If you want me to keep writing, STOP doing this weird half-gloating half-bemoaning thing about how I’m going to get soooooo much harassment for what I just wrote, fuck those sexist assholes, amirite? If you want me to keep writing, don’t talk to me about the harassment. Talk to the harassers about the harassment. Talk to Twitter and Facebook about the harassment. Talk to journalists about the harassment. Stop talking to me about it. Unless I bring it up myself because I want support.

Guys, the bullying and harassment women writers experience is HORRIFYING. Do you understand that? Do you *actually* understand it, like on the visceral level where your own gut just twists at the thought of it? Do you understand that this isn’t something to throw around all like “Hey great post, shame they’re going to threaten to rape you because of it!”
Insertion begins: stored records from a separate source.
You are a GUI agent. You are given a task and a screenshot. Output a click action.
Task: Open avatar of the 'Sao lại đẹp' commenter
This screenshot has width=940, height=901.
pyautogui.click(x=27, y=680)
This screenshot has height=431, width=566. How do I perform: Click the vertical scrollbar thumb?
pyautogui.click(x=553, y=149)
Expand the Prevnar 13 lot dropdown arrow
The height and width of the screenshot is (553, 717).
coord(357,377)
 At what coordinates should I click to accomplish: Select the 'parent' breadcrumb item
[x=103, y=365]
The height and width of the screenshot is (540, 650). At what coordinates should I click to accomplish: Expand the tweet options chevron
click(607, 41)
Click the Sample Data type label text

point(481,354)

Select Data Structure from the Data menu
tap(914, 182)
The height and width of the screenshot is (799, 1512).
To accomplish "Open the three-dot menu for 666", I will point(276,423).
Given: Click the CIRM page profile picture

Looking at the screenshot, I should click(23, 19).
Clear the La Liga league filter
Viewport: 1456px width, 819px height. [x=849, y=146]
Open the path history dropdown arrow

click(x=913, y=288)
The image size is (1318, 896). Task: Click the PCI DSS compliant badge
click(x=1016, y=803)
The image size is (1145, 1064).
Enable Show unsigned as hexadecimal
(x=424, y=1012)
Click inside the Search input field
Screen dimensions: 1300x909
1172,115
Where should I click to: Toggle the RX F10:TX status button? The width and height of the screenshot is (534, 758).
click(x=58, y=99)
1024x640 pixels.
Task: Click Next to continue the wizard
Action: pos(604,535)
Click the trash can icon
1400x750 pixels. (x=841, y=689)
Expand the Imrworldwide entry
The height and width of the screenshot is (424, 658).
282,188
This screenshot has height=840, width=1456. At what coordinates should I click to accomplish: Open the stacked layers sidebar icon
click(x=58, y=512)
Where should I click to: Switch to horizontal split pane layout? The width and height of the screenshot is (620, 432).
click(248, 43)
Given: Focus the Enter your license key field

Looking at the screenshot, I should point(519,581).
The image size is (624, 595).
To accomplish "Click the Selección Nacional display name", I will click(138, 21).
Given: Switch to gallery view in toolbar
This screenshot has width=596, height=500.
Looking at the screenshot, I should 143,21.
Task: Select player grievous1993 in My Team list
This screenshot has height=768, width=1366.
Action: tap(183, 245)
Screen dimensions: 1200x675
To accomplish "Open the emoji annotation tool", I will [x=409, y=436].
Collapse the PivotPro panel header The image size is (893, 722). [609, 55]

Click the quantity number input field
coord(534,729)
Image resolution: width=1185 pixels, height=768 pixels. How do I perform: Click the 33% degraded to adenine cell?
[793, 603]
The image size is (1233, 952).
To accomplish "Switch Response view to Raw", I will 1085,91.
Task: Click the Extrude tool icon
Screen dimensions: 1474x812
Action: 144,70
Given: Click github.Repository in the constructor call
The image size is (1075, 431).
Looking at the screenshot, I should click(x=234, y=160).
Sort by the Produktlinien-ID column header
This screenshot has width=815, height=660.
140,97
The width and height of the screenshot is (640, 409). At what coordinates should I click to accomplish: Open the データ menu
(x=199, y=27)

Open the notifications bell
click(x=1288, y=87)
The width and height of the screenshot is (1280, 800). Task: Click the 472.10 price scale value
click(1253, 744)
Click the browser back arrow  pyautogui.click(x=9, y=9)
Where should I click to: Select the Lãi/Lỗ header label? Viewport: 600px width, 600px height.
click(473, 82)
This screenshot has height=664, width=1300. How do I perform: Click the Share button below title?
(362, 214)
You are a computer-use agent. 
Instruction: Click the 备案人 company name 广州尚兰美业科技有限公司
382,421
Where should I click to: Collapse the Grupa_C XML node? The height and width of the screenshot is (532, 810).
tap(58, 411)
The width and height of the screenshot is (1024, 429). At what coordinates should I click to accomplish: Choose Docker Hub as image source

Maybe you can’t understand it on that level. Maybe it’s impossible to understand something you haven’t experienced on that level. So if you don’t, you’d best be reminding yourself of that every single time you’re about to engage with someone on the topic. Remind yourself that as a man your words carry extra weight. You didn’t ask for them to, but they do. Learn to tread more carefully.

One last thing: if you recognize yourself in what I’ve written, please do not message me with “Now I feel bad” or “Now I’m worried I might have done this.” I’m not here to make you feel better about having (accidentally, well-meaningly) overstepped my boundaries. I am here to set those boundaries. I’m not asking for apologies. I don’t want to discuss this with you in private, or else I would’ve contacted you about it in private. When you make jokes or comments that I find particularly hurtful or unhelpful, I’ll usually tell you right then or there, so there’s no need to worry that I’m keeping anything to myself.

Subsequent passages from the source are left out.